The ultimate ancestral health experience has got to be hunting your own meat; for some, however, this is pushing the boundaries a wee bit too much!
Luckily there is another way – get someone else to do it.
So we have made it super easy for you and work with a team in Cumbria who supply all of our wild game meats from a range of Estates throughout the Region.
I think wild game is some of the most nutritious and delicious meat you can eat and it has some pretty impressive credentials too:
Wild game meat is sustainable. Unlike many farmed types of meat that require human managed resources including; cereals, medicines, bedding, care and transportation, the wild game lives in our natural spaces living from an existing ecosystem that requires no input.
In the absence of natural predators our ruminant populations have to be managed to avoid overgrazing, buying wild game can play an important role in helping Estates manage the land better.
Wild game meat is usually high welfare. Would you prefer an animal is reared in a managed in confinement or one who has lived wild in its natural environment expressing natural behaviours?
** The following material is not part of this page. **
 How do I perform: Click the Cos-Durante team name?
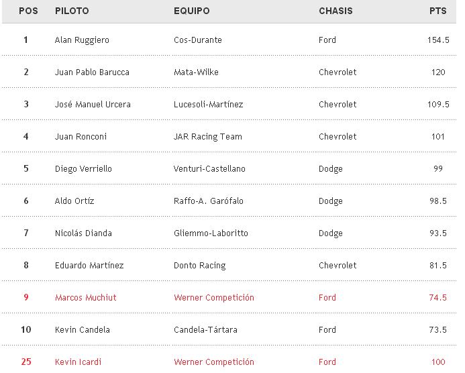pyautogui.click(x=197, y=40)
When it comes to the point of death, wild game is shot or killed in its wild habitat – no transportation; no pens; no crushes – a quick and skilled shot will dispatch the animal before it has had time to suffer or comprehend the process.
Wild game meat is healthy. Wild game meat is exactly the same meat as our ancestors were eating before we domesticated animals. It comes with all the benefits of living in a wild, healthy and diverse ecosystem; a superb omega 3 to omega 6 ratios of essential fatty acids, higher levels of fat soluble vitamins that found in grain fed meats, no antibiotic residues and far less chance of exposure to pesticides and agricultural toxins.
I am fanatical about animal welfare and wanted to see for myself how humane this deer stalking malarkey is. Stephen and I had the privilege of accompanying a stalker on a large Scottish Highland estate to see what’s involved in shooting a red stag for our freezer.
I can’t emphasise enough the skill and understanding of the landscape a stalker must have. They ‘live and breathe’ the estate, are familiar with every nook and cranny of the area, and will know the movements and individual animals in the herds that occupy their land. Do not confuse them with jodhpur-clad rosy-cheeked folk who love to chase animals around!
The stalker should always be out of sight and downwind so that the deer won’t associate people with danger – this would make their job impossible. The stalkers job is to maintain a healthy herd of animals; this happens through careful culling to avoid any animal suffering from starvation or injury. The real skill is to take animals nearing the end of their life or not integral to the future of the herd but still in good enough condition to provide great venison. A stalker may also increase the income potential further by taking a client stalking and under supervision allowing them to take the kill. Clients are required to prove they are ‘up to the job’ by shooting practice targets before going into the hills.
In our experience, we crawled on our bellies for hours waiting for the right moment. We then got a closer look at a herd of stags we had been stalking in the distance. Through the binoculars, we could see a grazing stag who was apparently a ‘10 pointer’; an older stag who was healthy but ageing and may not survive another harsh winter. Our stalker took aim with his high powered rifle then in an instant the stag dropped to the floor. There was no kicking or movement. The rest of the herd took flight – they had no idea what had happened, but the noise scared them into the distance.
On closer inspection, our stag was killed instantly with a lethal shot to the neck. I couldn’t believe how much more humane this was than transporting an animal in a trailer into an unfamiliar abattoir to be slaughtered. No stress, no fear – no knowledge of the event at all!
The deer is bled and gutted on the moorland – it just disappears into the ground, as essential minerals and food for wildlife.
If you want to see this incredible process, this wonderful video shows it all.
As for cooking the wild game meat, there’s a wealth of fantastic recipes and ideas for cooking every wild furry and feathery beast you can imagine online. It’s actually no more difficult than cooking with beef or lamb – it’s just a bit unfamiliar at first. Take a look at ‘game-to-eat’ for starters.
For me, cooking and eating wild game meats through the Autumn and Winter is the essence of hunkering down for the cosy seasons. It’s rich and delicious and once you have tried it there will be no turning back.